À une époque de l’année propice aux déplacements hivernaux (fêtes, vacances d’hiver ou de ski), la grève a obligé de nombreux voyageurs suisses à renoncer à se déplacer en France en raison des suppressions de TGV. Ont-ils pour autant troqué leur séjour en France pour des vacances – plus sûres – en Suisse, dopant ainsi l’économie locale? 

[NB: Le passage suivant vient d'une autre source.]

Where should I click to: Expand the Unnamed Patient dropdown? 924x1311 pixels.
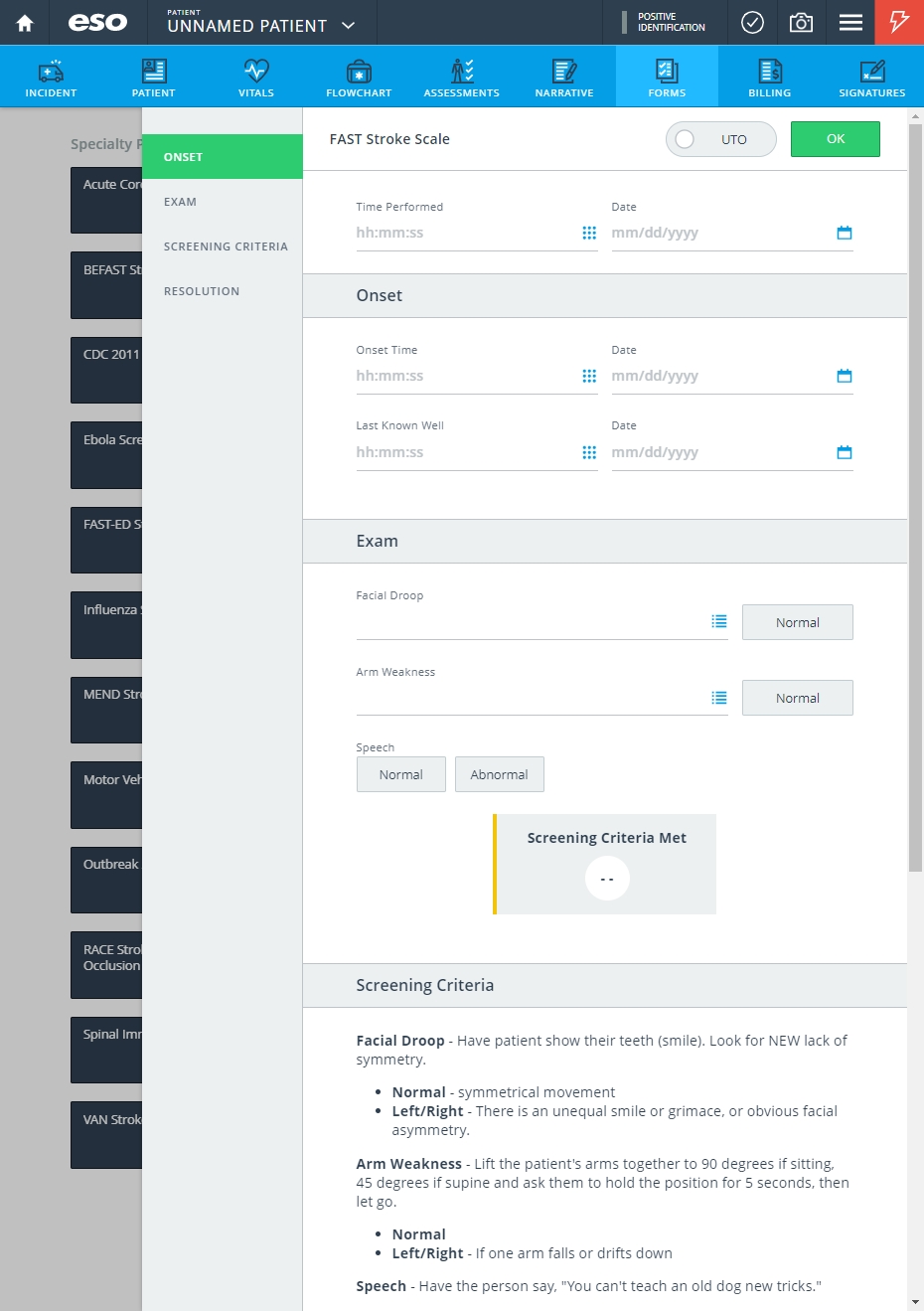tap(349, 26)
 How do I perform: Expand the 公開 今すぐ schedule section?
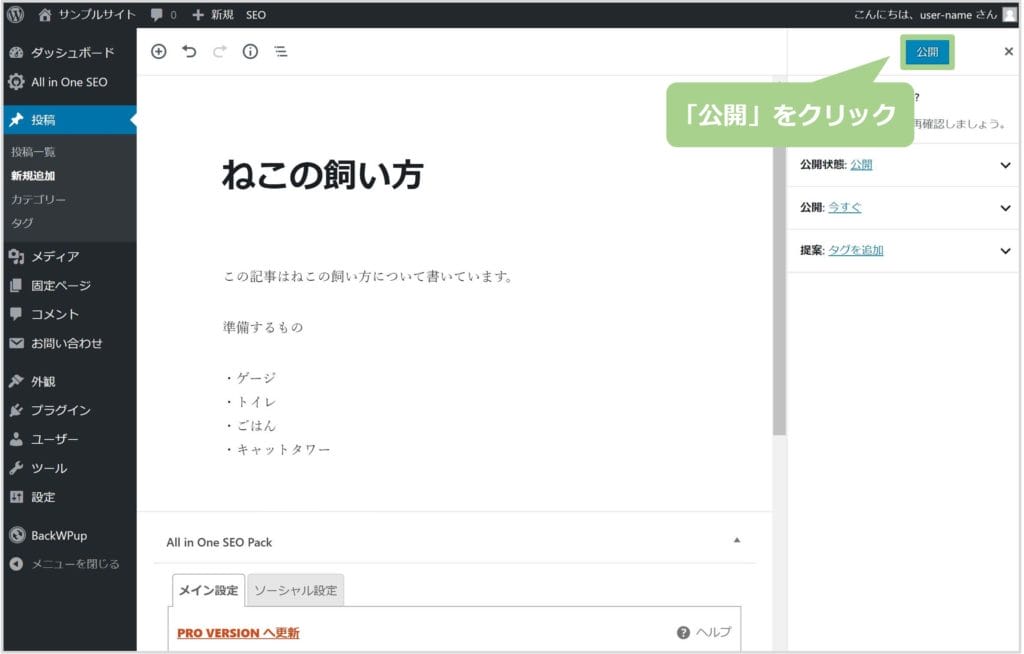(1005, 208)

Les statistiques des nuitées du mois de décembre à l’échelle suisse seront connus dans quelques semaines, mais pour Véronique Kanel, porte-parole de Suisse Tourisme, «les chiffres des entreprises de remontées mécaniques montrent déjà que les domaines skiables d’ici ont été très bien fréquentés en décembre dernier et au début janvier. Peut-être est-ce lié? Mais la météo, clémente en montage, a aussi joué un rôle».

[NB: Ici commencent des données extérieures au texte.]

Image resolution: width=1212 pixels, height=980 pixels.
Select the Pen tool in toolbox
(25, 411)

Les consommateurs suisses friands des produits «made in France»  -telle que volailles, poissons et crustacés, fromages – n’ont-ils pas été les plus grands perdants en Suisse, de cette grève? Peut-être. Pour la coopérative Migros, dont les produits proviennent pour 70 à 80% de filières suisses, la grève outre-Rhône n’a pas eu jusqu’à présent d’incidence. 

«Nous sommes avant tout tributaires des lois du marché. Si un produit n’est plus disponible dans un pays en raison d’une grève et que son approvisionnement devient difficile, nous allons le chercher simplement ailleurs. Pour les poissons, nous sommes liés au Marché d’Amsterdam. Et tous nos poissons ne viennent pas de France…», résume Tristan Cerf, porte-parole de Migros. «Pour les dindes de décembre, nous avons pu compter sur des producteurs locaux».